The result is a comedy with compelling and real characters that feels like it comes from someplace true rather than wild exaggeration. When the film finally ends in a wacky Hollywood fantasy wedding, it feels less like a cynical conclusion than a bit of earned whimsy, like the end of a Fellini film (no, it’s not that good).
The gags relate to the difficulties of engagement, particularly one that lasts forever, and the winter blues of Ann Arbor, Michigan. Tom and Violet (Segel, and Blunt) meet in San Francisco, fall in love and get engaged there and end up moving to A-Squared when she gets a post-doctorate assignment. The couple delays marriage again and again. Her academic career thrives under a zap-haired professor. He gives up his chance to be a great chef, grows a Grizzly Adams beard, takes up crossbow hunting, and sinks into misery (while some critics have griped about the Grizzly Adams phase being too far afield, you can be assured that Tom is not the first person to grow a beard in Ann Arbor.)
While many of the criticisms directed at the film (too long, weird digressions, tone shifts from reality to exaggeration) are not without merit, “The Five-Year Engagement” earns clemency by coming from a real place and being consistently smart and funny. While some of the comedy set-ups are unoriginal lifts from other films, it doesn’t feel that way, because there’s a plausible relationship with real chemistry underlying it.

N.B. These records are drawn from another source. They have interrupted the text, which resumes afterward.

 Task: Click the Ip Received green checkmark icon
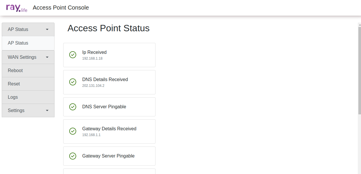(73, 55)
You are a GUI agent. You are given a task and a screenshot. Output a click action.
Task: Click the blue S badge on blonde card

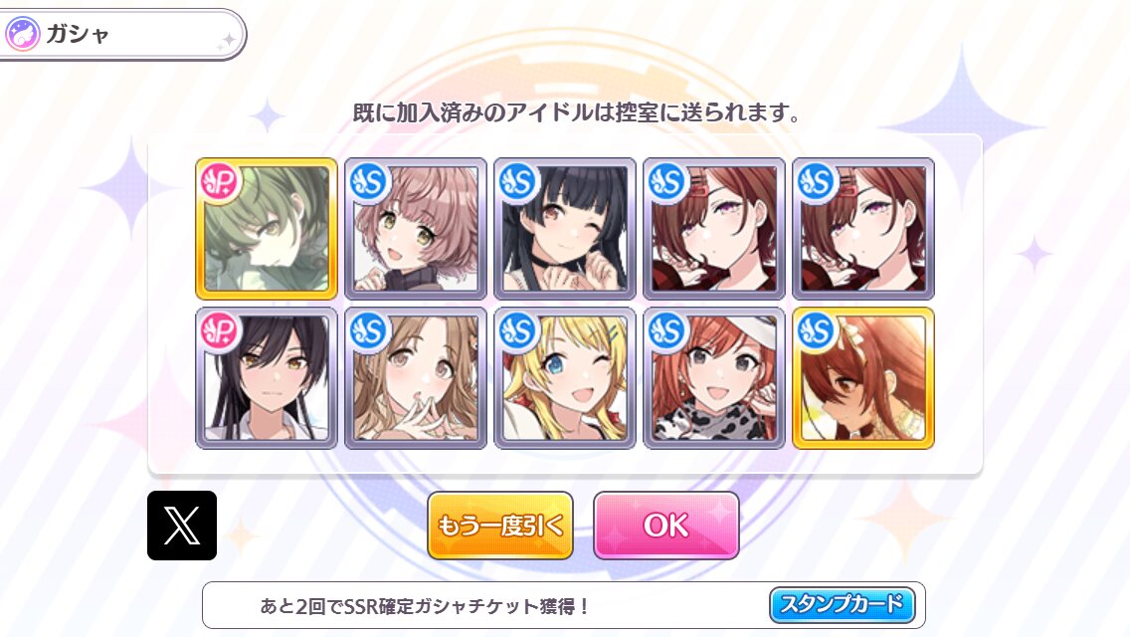tap(518, 331)
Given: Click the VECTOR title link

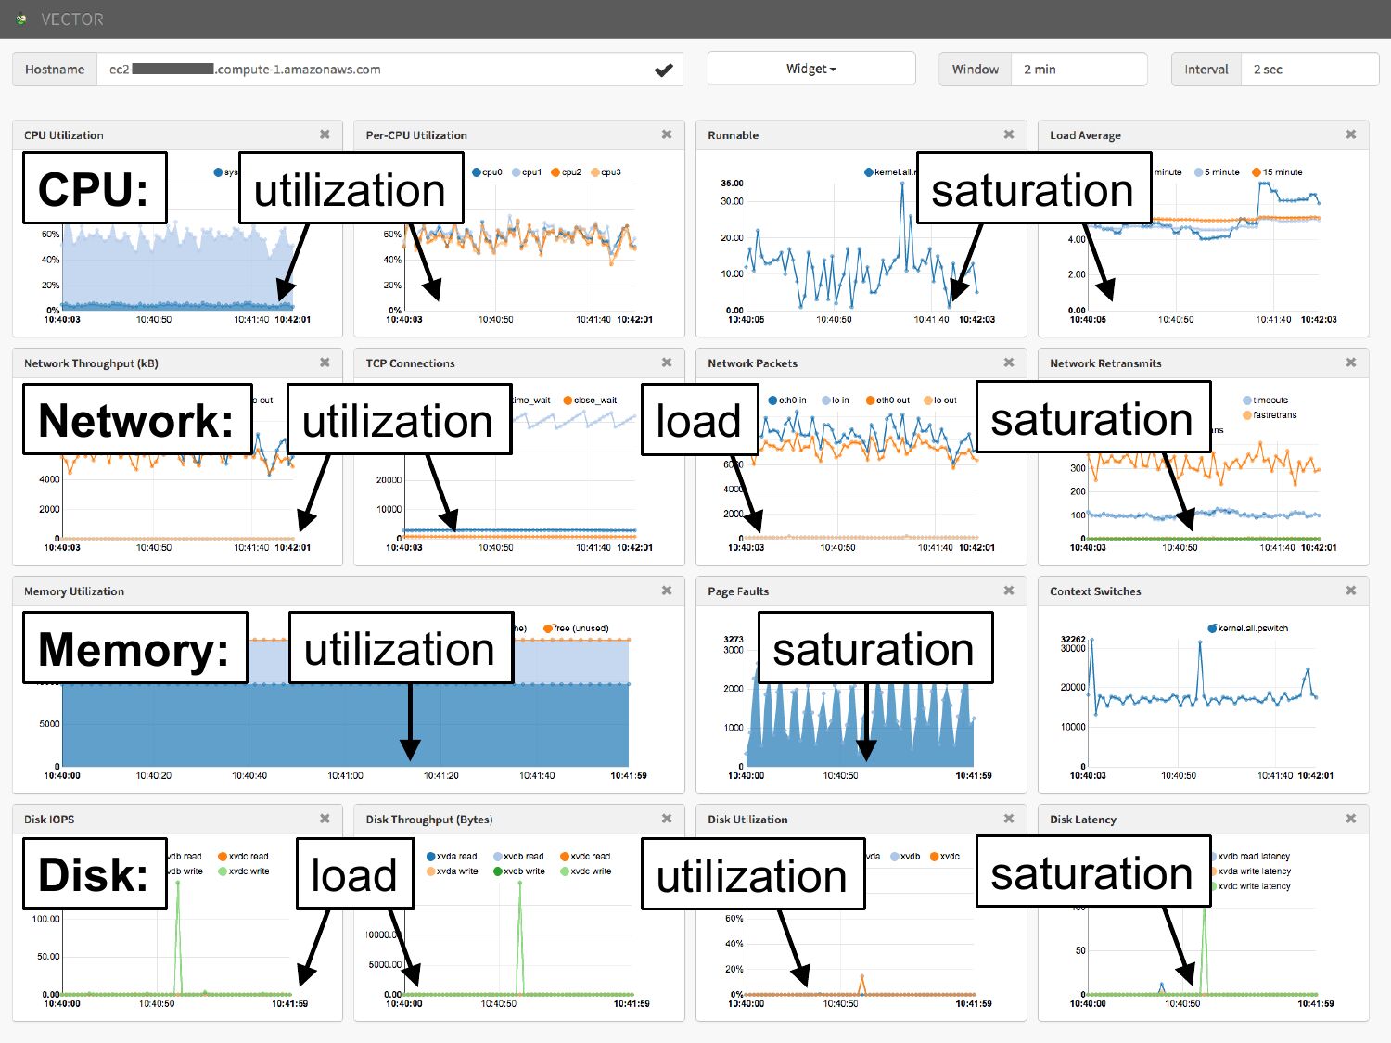Looking at the screenshot, I should [x=72, y=19].
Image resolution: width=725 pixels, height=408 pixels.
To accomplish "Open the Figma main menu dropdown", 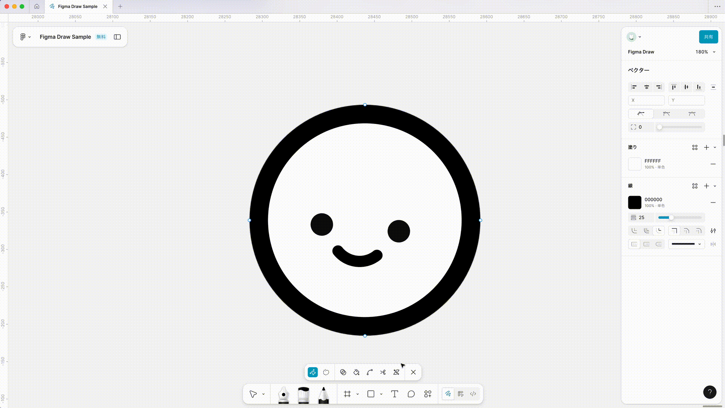I will 25,37.
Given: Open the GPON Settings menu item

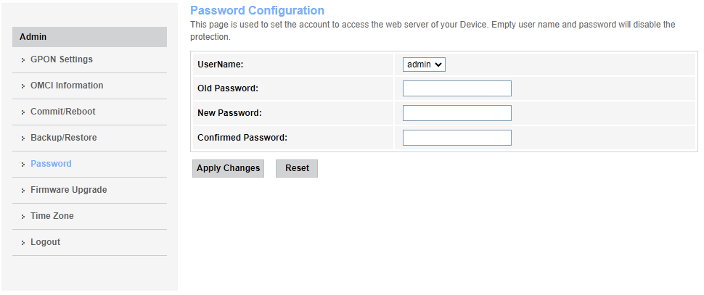Looking at the screenshot, I should click(61, 59).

The “Five-Year Engagement” profits from that relationship between Segel and Blunt, who share a loose, playful chemistry. They seem remarkably at ease. They’re matched nicely by her sister and his best friend, Allison Brie and Chris Pratt, respectively, who relive the plot of “Knocked Up” as a counterweight. They are the couple forced into a marriage by pregnancy. They make it work despite the difficulty of the situation solely because they want it to.
That’s why “The Five-Year Engagement” sees the Apatow romantic comedy finally getting into the ballpark of the thirties films that they always seem to aim for but usually fall short of. It works as comedy, or romance. Or both, in fact. What are you waiting for? Go.